Document source →

•••••

Parmi les tweets réjouis, des membres de La République en Marche, des députés mais aussi des membres du gouvernement comme Bruno Le Maire. Le ministre de l’Économie y a vu la conséquence des efforts de l’exécutif pour le climat et une réplique cinglante aux critiques: derrière les bons élèves attendus que sont l’Islande, le Danemark et la Norvège, la France est au pied du podium. Mais gare aux satisfecit un peu rapides... 

Rapidement, les critiques se sont abattues en rafale sur les porteurs de la bonne nouvelle...et sur le rapport lui-même. La France ne vient-elle pas justement d’être condamnée par le tribunal administratif de Paris pour la “carence” de son action face au réchauffement climatique?

•••••

Données extraites →
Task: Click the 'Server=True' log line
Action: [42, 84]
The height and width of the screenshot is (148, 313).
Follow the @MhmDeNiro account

•••••

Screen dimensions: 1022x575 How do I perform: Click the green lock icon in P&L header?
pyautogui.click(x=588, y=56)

•••••

Énoncé de la tâche → Restituez à l'identique le passage du document source, de « Rapidement, les critiques » à « au réchauffement climatique? ». Les données ci-dessus forment un ensemble distinct du document source.

Réponse rédigée →
Rapidement, les critiques se sont abattues en rafale sur les porteurs de la bonne nouvelle...et sur le rapport lui-même. La France ne vient-elle pas justement d’être condamnée par le tribunal administratif de Paris pour la “carence” de son action face au réchauffement climatique?